Neuromuscular monitoring was initiated with an acceleromyograph (TOF-Watch® SX; Organon Ireland Ltd, Dublin, Ireland) to assess the function of the adductor pollicis muscle after the induction of anesthesia. A piezoelectric probe was attached over the thumb, and two skin electrodes were attached over the ulnar nerve trajectory, which was proximal to the wrist. Stabilization and calibration were performed in compliance with the good clinical research practices in pharmacodynamic studies of NMBAs.³⁰30 Fuchs-Buder T, Cladius C, Skovgaard L, et al. Good clinical research practice in pharmacodynamic studies of neuromuscular blocking agents II: the Stockholm revision. Acta Anaesthesiol Scand. 2007;51:789-808. After induction of anesthesia, TOF stimulation was initiated and reiterated every 15 s for 3 min followed by a 50 Hz 5 s tetanic train. Following this step, automatic calibration (CAL-2 mode) was performed. The TOF-Watch® SX was used to determine the supramaximal current and control twitch height. Subsequently, the device was calibrated. Following stabilization, rocuronium 0.6 mg kg⁻¹ was administered, and tracheal intubation was performed after obtaining the adequate neuromuscular block (TOFc = 0). Mechanical ventilation was initiated, and the anesthesia depth was maintained with 1.3 MAC of sevoflurane in a 50% nitrous oxide/oxygen gas mixture throughout the procedure. Intermittent positive-pressure ventilation was established to maintain normocarbia. To sustain adequate neuromuscular block, rocuronium 0.15 mg kg⁻¹ was applied when a TOFc of 2 was measured. Repetitive TOF stimulations were applied every 15 s until the T4/T1 ratio recovered to 0.9. For standardized TOF monitoring, the patient's forearm was positioned supine throughout the procedure, and the skin temperature on the wrist was held normothermic, using a forced-air warming system (Bair-Hugger, Arizant Healthcare Inc., USA). Tramadol was administered via i.v. at a dose of 1 mg kg⁻¹ for postoperative analgesia.

[Pixel coordinate grounding data]
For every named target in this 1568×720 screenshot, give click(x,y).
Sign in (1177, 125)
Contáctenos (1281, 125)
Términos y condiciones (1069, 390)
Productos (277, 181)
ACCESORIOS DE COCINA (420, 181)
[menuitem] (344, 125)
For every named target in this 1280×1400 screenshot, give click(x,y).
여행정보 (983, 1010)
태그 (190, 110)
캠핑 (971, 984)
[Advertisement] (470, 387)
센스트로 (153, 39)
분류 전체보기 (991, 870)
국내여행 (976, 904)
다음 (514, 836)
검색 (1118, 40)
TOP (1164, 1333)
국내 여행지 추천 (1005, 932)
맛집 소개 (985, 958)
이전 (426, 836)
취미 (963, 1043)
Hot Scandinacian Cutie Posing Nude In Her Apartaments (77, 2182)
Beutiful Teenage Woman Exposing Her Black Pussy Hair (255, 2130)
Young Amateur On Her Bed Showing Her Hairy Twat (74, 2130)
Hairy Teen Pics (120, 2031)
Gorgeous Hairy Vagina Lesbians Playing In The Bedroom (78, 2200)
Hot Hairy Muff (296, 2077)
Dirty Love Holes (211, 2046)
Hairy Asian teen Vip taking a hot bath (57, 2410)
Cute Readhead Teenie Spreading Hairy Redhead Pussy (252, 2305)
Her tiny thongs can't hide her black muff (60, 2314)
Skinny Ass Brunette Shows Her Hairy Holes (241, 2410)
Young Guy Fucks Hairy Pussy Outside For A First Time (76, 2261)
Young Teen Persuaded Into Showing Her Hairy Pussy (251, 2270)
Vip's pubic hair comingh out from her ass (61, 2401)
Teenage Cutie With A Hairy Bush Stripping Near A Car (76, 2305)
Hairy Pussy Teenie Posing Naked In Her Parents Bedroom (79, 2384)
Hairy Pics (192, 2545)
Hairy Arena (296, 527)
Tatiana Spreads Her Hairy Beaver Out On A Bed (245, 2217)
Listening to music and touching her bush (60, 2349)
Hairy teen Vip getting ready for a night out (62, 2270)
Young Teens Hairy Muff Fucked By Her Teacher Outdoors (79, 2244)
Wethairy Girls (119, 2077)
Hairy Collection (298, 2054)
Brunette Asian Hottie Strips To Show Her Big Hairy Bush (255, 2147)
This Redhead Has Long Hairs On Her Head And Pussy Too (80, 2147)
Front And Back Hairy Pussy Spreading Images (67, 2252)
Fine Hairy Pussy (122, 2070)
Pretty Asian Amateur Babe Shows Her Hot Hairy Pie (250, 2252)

WHAT THIS EXERCISE ASKS:
a) In the passage on neuromuscular monitoring, what dose of rocuronium was given when a TOFc of 2 was measured?
b) Say whether each statement agrees with the passage on neuromuscular monitoring, and quote the words that decide it: (i) TOF stimulation was repeated every 15 s for 3 min before a tetanic train. (ii) Anesthesia depth was maintained with propofol. (iii) The patient's forearm was positioned prone.

TASK SOLUTIONS:
a) Rocuronium 0.15 mg kg⁻¹ was given.

b)
(i) Yes: "TOF stimulation was initiated and reiterated every 15 s for 3 min followed by a 50 Hz 5 s tetanic train"
(ii) No: "the anesthesia depth was maintained with 1.3 MAC of sevoflurane in a 50% nitrous oxide/oxygen gas mixture throughout the procedure"
(iii) No: "the patient's forearm was positioned supine throughout the procedure"